Results of a key element of a Welsh Government across-Wales survey into animal health and welfare biosecurity have disappointed Christianne Glossop, the Chief Veterinary Officer for Wales.
“While it is positive that approximately two thirds of respondents felt biosecurity was very important, it does concern me that one third of the respondents felt it was only fairly or not important at all,” she said today (Wednesday, March 2).
“As we continue to work through this campaign I will be looking to see how best to get this message across.
“I would also call on those farmers who feel that biosecurity is important to demonstrate good practice.
“We all have a role to play in minimising the risks posed by disease threats to the industry,” she added.

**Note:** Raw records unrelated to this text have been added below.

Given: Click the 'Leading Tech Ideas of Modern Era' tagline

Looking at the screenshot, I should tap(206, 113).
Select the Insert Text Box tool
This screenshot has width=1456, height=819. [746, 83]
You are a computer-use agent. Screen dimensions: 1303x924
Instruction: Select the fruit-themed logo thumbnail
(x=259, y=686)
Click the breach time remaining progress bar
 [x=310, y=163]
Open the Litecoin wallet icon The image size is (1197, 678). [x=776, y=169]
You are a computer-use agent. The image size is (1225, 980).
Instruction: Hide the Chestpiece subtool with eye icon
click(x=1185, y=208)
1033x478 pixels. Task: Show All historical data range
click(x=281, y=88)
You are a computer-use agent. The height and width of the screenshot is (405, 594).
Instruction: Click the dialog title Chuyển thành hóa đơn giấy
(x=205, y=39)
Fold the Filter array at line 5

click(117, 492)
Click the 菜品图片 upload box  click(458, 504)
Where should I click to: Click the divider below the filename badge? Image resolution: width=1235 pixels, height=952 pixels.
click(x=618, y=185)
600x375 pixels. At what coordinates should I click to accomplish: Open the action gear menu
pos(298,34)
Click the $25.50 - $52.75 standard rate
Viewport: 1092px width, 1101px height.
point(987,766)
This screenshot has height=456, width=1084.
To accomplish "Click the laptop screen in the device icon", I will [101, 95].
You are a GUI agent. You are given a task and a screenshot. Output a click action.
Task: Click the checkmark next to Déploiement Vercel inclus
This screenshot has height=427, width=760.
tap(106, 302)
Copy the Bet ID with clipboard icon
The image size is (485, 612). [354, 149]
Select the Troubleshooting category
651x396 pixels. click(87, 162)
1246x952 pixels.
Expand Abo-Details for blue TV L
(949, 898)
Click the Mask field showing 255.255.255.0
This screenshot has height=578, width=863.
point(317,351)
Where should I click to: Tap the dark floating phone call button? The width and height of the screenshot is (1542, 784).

“With this in mind, I was pleased to see that well over half of the respondents felt that they could be doing more to improve their biosecurity practices on farm.
“This indicates to me that there is a willingness within the industry to do more.
“It was also interesting to see what respondents felt were the main barriers to implementing good biosecurity practices on farm.
“They are identified as having inadequate knowledge, more important priorities and cost so it will be really important to consider the cost/ benefit analysis of disease on farm versus the cost of implementing biosecurity practices to demonstrate value for money.
“In addition, I will be looking to see how best we can use the new Farming Connect service to help provide farmers with the knowledge and information needed.”
She said other themes raised through the comments covered informed purchasing and quarantine units and work on these areas was been progressing.